Aim of the task >> Drop the pictures, then extract the listing word for word.

Record extracts >>

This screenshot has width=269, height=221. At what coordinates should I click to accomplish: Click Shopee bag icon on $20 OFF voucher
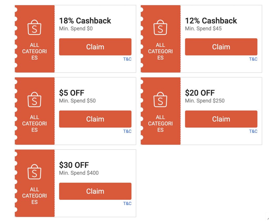(x=160, y=100)
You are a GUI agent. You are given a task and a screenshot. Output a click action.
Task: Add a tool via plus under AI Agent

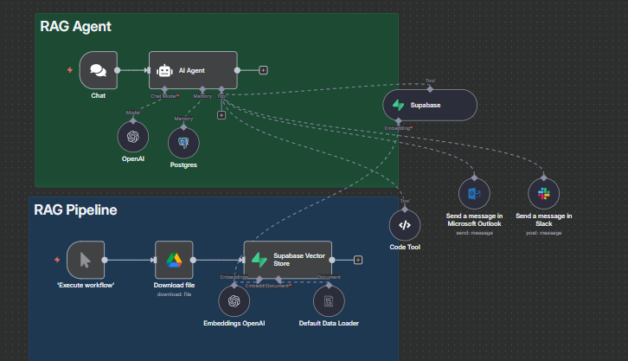(x=221, y=114)
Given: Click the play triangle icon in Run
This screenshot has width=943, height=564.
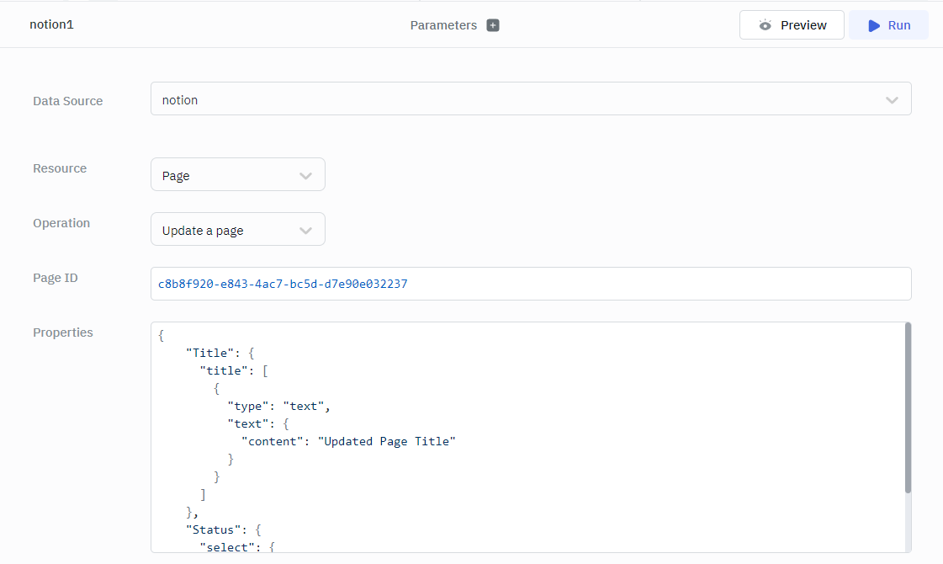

Answer box >>
This screenshot has width=269, height=221. At what coordinates should I click to accomplish: Click Shopee bag icon on $20 OFF voucher
(x=160, y=100)
You are a GUI agent. You are given a task and a screenshot. Output a click action.
Task: Add a tool via plus under AI Agent

(x=221, y=114)
Given: Click the play triangle icon in Run
This screenshot has width=943, height=564.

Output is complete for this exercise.